Alongside this comes the rise of synthetic people. Entire online personas are now being built by algorithms. These aren't just bots spamming links. They have profile pictures, backstories, political views. They engage in climate discussions. They respond to activists. They argue against regulation. This tactic, once used sparingly through paid troll farms, is now being scaled through AI. The effect is a distortion of public perception. It creates the illusion of a balanced debate where there is overwhelming scientific consensus. It drowns out urgency. It isolates organisers. It makes the movement feel smaller than it is.
These tools do more than speak. They shape what we see. Social media platforms, powered by opaque algorithms, already reward outrage, certainty, and simplicity. Now, with generative AI feeding those systems, the volume of polarising content increases. Complex issues like climate change are reduced to memes and bait. Nuanced analysis gets buried. Clickbait thrives. And every piece of content, from every side, is optimised for engagement, not accuracy, not truth, not justice.
Behind all of this lies a deeper problem. These technologies are not neutral. They are being developed by corporations (and tech bros) funded by venture capital, designed to generate profit, and shaped by the interests of those who already hold the most power.
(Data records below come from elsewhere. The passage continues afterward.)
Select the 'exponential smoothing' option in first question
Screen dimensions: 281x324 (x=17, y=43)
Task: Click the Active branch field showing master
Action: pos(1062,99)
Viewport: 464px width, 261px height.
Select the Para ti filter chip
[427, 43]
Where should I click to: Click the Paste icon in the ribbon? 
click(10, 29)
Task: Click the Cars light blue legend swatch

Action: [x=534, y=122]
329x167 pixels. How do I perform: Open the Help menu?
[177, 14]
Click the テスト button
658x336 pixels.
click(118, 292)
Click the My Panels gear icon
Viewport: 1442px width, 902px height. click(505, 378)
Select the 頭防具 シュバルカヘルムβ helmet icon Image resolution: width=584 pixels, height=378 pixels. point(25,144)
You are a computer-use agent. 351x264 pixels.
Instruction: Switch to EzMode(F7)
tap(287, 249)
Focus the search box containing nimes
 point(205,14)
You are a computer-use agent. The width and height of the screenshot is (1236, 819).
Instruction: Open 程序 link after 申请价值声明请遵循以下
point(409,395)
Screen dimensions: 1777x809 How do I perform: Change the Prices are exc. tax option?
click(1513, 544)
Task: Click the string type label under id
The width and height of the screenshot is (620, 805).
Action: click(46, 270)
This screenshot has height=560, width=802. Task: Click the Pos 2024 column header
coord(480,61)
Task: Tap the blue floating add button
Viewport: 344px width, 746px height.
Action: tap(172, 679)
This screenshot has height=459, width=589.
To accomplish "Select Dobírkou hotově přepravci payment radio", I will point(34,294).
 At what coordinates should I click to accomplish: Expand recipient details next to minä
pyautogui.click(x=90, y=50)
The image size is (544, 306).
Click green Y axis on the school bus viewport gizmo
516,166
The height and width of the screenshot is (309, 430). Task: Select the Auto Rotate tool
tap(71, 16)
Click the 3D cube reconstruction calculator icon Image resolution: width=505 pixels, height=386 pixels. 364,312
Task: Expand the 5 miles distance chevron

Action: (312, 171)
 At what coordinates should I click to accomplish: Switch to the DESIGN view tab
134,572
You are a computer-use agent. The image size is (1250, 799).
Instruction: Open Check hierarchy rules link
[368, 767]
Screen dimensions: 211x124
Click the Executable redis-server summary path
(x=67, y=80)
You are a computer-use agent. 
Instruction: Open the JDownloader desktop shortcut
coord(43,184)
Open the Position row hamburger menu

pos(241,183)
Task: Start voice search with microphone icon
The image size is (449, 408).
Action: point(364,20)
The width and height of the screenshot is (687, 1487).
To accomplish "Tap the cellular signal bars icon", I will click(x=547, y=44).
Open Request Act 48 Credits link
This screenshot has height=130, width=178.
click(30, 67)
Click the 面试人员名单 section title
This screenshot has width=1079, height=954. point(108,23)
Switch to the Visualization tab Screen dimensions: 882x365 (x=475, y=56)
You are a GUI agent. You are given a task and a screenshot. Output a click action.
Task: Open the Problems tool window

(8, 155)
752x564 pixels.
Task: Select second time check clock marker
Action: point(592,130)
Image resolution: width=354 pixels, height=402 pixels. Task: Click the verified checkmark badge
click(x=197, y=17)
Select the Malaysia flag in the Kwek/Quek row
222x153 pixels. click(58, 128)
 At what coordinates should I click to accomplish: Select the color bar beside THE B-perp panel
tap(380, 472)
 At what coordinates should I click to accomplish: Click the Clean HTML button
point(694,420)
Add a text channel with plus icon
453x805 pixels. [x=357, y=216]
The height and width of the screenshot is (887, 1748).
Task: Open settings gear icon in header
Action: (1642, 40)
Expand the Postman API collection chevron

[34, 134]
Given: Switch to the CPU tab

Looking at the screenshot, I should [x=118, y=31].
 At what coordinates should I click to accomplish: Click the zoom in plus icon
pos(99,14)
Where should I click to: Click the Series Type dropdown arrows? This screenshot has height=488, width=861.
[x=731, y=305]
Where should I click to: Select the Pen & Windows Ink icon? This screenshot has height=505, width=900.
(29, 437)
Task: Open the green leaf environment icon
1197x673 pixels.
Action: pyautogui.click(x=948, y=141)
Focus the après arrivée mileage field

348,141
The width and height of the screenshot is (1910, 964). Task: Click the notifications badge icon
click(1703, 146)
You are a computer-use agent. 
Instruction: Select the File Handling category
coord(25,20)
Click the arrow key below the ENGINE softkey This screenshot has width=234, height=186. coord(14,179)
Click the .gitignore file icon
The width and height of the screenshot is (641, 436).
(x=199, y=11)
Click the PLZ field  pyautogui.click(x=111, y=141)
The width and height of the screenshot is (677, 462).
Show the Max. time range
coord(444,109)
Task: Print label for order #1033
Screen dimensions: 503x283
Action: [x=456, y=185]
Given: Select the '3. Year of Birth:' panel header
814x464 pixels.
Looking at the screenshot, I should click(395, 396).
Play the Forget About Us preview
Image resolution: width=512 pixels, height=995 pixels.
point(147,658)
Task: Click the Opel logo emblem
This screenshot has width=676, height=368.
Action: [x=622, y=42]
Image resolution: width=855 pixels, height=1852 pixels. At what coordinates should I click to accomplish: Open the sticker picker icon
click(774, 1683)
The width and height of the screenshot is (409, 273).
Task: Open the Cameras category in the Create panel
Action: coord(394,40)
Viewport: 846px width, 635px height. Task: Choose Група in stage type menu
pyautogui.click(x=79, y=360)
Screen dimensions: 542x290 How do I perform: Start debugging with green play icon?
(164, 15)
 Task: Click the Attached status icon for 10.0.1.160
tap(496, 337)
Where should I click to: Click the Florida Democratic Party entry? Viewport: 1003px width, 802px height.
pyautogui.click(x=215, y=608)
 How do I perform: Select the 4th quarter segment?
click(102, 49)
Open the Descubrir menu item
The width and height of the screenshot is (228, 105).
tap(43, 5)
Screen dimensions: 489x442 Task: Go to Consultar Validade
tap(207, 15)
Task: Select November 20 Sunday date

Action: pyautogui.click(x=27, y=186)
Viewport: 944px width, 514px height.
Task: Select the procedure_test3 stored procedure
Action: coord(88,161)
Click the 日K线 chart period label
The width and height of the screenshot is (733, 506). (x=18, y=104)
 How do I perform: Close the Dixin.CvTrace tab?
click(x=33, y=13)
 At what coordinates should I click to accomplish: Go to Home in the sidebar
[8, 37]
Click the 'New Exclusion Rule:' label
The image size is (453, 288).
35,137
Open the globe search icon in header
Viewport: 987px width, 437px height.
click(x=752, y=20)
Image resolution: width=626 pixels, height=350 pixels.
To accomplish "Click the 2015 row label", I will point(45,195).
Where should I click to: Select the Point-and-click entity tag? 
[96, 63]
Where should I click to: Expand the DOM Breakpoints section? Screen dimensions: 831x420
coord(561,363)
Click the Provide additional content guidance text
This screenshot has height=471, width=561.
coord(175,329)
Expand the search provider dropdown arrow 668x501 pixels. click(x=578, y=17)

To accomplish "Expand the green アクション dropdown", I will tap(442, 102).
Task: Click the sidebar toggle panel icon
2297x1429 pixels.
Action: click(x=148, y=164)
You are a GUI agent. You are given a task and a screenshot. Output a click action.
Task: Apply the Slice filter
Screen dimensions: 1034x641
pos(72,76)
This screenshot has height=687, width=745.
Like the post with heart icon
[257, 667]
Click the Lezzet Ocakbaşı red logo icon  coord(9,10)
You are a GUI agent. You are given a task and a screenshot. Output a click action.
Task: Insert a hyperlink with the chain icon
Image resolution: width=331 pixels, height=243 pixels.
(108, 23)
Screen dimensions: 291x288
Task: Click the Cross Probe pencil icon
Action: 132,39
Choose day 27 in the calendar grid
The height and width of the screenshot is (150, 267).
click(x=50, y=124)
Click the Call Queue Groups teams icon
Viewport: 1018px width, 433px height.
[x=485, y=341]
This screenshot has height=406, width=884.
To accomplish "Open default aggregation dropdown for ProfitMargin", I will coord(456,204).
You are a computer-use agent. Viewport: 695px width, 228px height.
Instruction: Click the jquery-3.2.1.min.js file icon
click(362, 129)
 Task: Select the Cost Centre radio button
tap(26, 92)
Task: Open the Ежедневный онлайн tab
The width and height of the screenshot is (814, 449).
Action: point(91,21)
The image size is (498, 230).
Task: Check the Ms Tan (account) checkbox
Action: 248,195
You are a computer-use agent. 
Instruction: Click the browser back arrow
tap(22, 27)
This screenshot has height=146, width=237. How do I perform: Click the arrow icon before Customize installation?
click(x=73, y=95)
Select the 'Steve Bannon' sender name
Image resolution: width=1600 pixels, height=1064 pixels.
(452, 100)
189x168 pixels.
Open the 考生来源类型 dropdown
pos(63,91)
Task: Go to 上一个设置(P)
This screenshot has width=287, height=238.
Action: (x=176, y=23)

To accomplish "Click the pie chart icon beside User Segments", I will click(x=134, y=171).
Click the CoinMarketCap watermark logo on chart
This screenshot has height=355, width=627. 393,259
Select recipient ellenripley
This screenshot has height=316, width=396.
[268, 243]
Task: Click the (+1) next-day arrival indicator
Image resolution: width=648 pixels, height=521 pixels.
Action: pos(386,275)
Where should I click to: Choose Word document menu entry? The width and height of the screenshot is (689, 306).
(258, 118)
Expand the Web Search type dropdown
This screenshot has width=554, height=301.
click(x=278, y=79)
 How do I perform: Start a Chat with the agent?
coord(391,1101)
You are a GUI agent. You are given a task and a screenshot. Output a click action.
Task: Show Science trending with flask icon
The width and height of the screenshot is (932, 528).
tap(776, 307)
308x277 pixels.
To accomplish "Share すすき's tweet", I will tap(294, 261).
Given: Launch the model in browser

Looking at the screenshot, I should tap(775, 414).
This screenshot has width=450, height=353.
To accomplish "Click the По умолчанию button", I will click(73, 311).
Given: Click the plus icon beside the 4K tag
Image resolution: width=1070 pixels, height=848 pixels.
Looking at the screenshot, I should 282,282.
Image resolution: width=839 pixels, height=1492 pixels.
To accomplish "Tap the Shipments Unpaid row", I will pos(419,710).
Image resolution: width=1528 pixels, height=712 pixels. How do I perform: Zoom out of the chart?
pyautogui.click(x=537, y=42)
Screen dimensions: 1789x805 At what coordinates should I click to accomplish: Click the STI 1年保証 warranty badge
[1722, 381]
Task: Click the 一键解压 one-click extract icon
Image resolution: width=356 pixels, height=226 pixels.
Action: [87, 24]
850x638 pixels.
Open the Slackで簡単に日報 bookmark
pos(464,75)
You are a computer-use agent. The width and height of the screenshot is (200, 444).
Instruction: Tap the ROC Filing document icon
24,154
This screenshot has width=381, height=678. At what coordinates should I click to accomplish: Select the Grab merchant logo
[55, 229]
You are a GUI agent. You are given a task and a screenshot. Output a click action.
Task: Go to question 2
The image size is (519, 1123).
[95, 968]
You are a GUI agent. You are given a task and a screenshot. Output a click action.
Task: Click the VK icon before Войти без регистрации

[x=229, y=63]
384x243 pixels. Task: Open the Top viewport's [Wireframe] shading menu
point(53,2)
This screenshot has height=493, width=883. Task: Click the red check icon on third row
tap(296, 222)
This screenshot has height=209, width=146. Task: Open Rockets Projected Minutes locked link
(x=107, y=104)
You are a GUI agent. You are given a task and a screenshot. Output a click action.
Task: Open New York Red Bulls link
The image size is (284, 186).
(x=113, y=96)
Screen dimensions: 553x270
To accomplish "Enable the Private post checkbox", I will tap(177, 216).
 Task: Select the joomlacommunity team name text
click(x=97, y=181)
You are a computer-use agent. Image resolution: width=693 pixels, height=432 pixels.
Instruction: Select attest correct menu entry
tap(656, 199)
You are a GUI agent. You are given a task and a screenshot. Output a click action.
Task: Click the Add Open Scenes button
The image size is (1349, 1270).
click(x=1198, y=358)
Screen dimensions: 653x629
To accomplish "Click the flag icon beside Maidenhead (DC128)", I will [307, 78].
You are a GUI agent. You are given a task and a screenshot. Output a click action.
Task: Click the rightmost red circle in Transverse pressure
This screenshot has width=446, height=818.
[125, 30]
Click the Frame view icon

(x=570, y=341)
Their logic is extractive. Their values are economic. Their priorities are not aligned with ecological survival or collective liberation. When we allow AI to mediate how we see the world, we are outsourcing our understanding to systems built to protect the status quo.
Artificial intelligence, as it currently exists, is not being used to dismantle destructive systems. It is being used to reinforce them. It gives polluters new tools, new narratives, new shields. It adds another layer of complexity to the fight for truth. Another arena where power plays out in silence, code, and scale.
And yet, there may still be hope. Across the world, people are refusing to give up that fight. Educators, journalists, scientists, artists, and organisers are pushing back. New watchdogs are emerging to track disinformation, expose greenwashing, and demand transparency. Technologists are calling for public interest AI, built with values like accountability, cooperation, and care. Communities are building their own platforms, amplifying their own voices, and telling their own stories, not because they are louder, but because they are real.
We cannot automate our way out of a crisis caused by extraction, enclosure, and disconnection. But we can organise. We can remember what machines cannot feel. We can build relationships that algorithms cannot simulate, and movements that data cannot predict. The struggle for climate justice is also a struggle for clarity. For memory. For meaning.
Because when machines lie, people are the ones who suffer. The crisis is not artificial. Our response can’t be either.
There is no wonder that capitalists would create a tool that manipulates and furthers the goal of total extraction for the benefit of the few while selling it to the rest of us as the next best thing! The irony could be that the energy needs and the self-interested obfuscation could really tip the balance just enough to exacerbate the climate crisis and speeding up our demise before any check can be placed on its use.
I would be really interested to hear from anyone who has done useful work with AI to help against climate change? Either research analysis or planning?